Provisions of the Grid Integration Act will support the deployment of new advances in intelligent sensing and control technologies, which benefit both the distributed system owner and the electric grid operator by facilitating more dynamic, adaptive, and anticipatory integration with the grid. Using advanced integration technologies will help bring clean energy solutions online, while optimizing the quality and reliability of a new, smarter electric grid.

The second bill, the HEAT Act, addresses three major regulatory barriers to encourage the deployment of CHP and WHP, both of which would strengthen local economies and support national energy goals. The HEAT Act provides assistance to states in considering the adoption of (1) updated interconnection procedures and tariff schedules; (2) model standards for supplemental, backup, and standby power fees for CHP and WHP systems; and (3) the most recent EPA guidance on output based emission standards.

A number of barriers impede the full capture of CHP potential, and provisions contained in the HEAT Act would help states overcome many of these barriers, cost-effectively and without mandates. Greater CHP deployment will result in a range of benefits, including lower energy bills for the system owner and societal benefits such as energy savings, reduced fuel consumption, and greenhouse gas emissions reductions when compared to conventional power plants.

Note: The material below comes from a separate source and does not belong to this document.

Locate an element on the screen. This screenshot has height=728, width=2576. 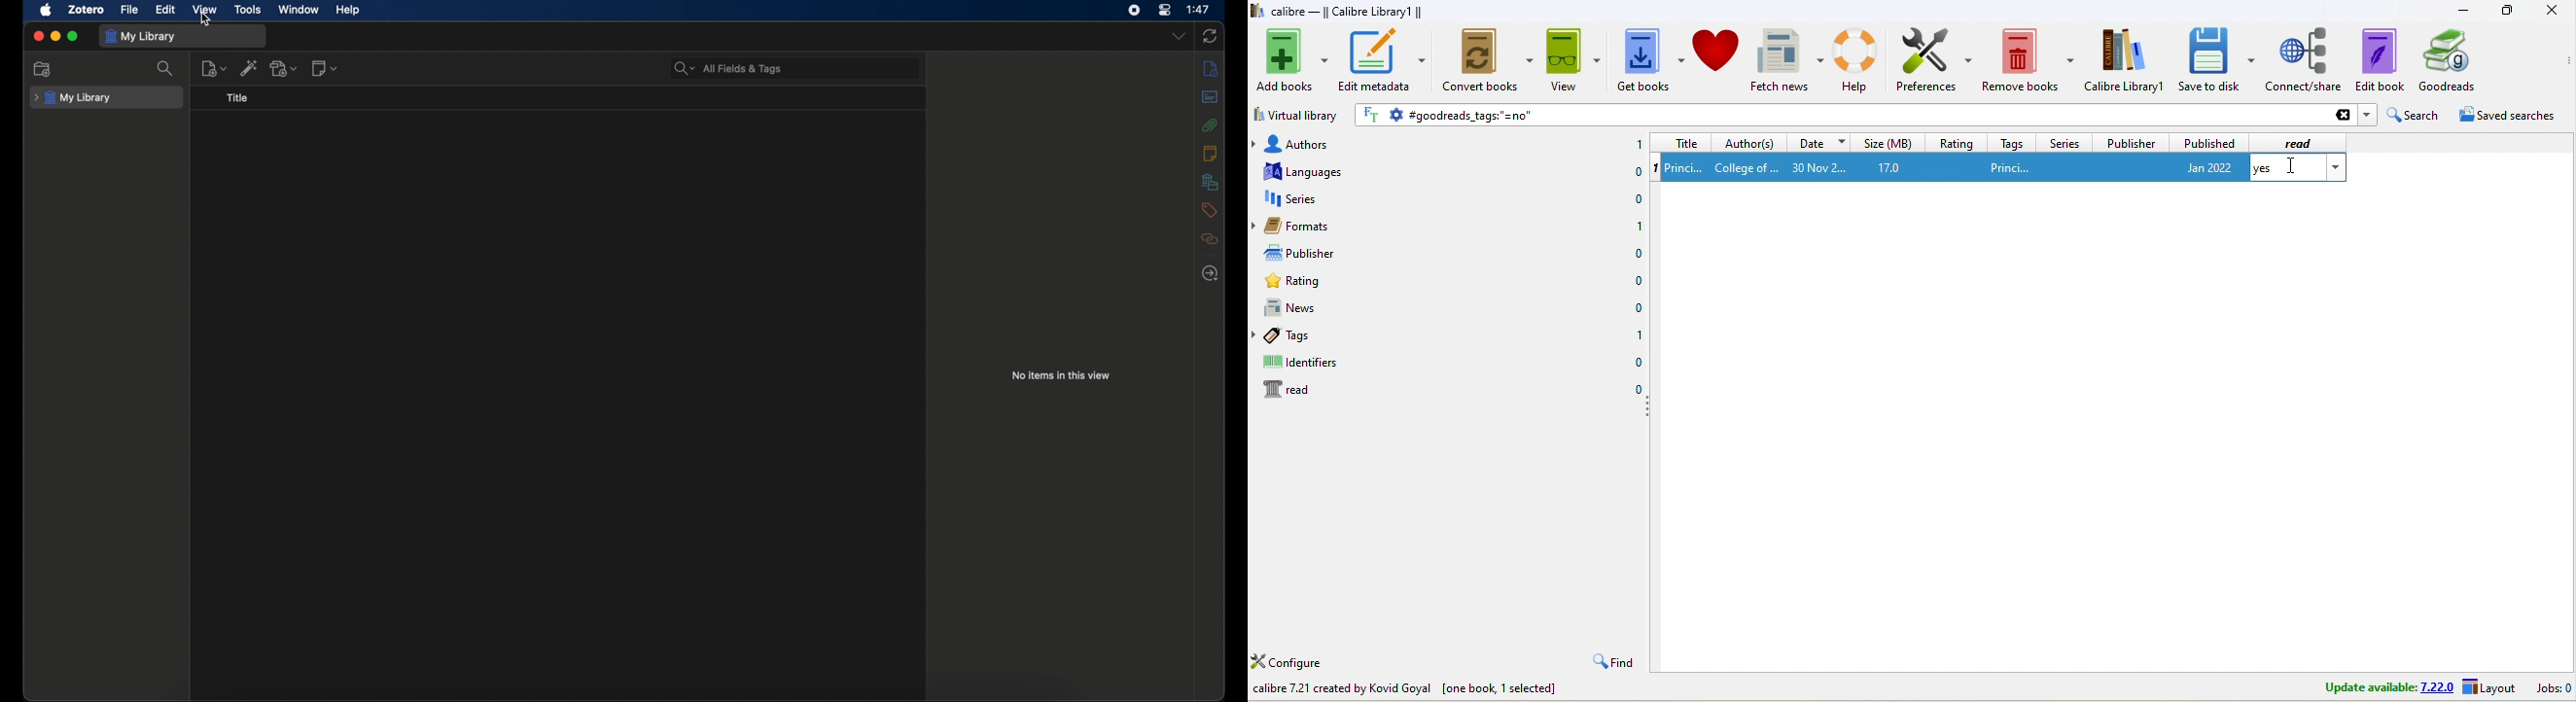
locate is located at coordinates (1210, 273).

Further, by reducing the need for transmission and distribution, CHP can also benefit utilities by reducing grid congestion, deferring the need for infrastructure investments, and improving overall grid reliability.

We again commend Senator Shaheen and her colleagues for their continued leadership and recognition of the value of energy efficiency as both the Senate and House prepare comprehensive energy bills. We expect the Senate Energy and Natural Resources Committee, under the leadership of Senators Murkowski (R-AK) and Cantwell (D-WA), to include one or both of these legislative proposals in its upcoming energy-related hearings this month. ACEEE testified at a hearing held last week, which was the first of four hearings on general energy titles—efficiency, infrastructure, supply, and accountability—that Chairman Murkowski has scheduled in May. A hearing on infrastructure is currently scheduled for May 14th, with a hearing on supply scheduled for May 19th.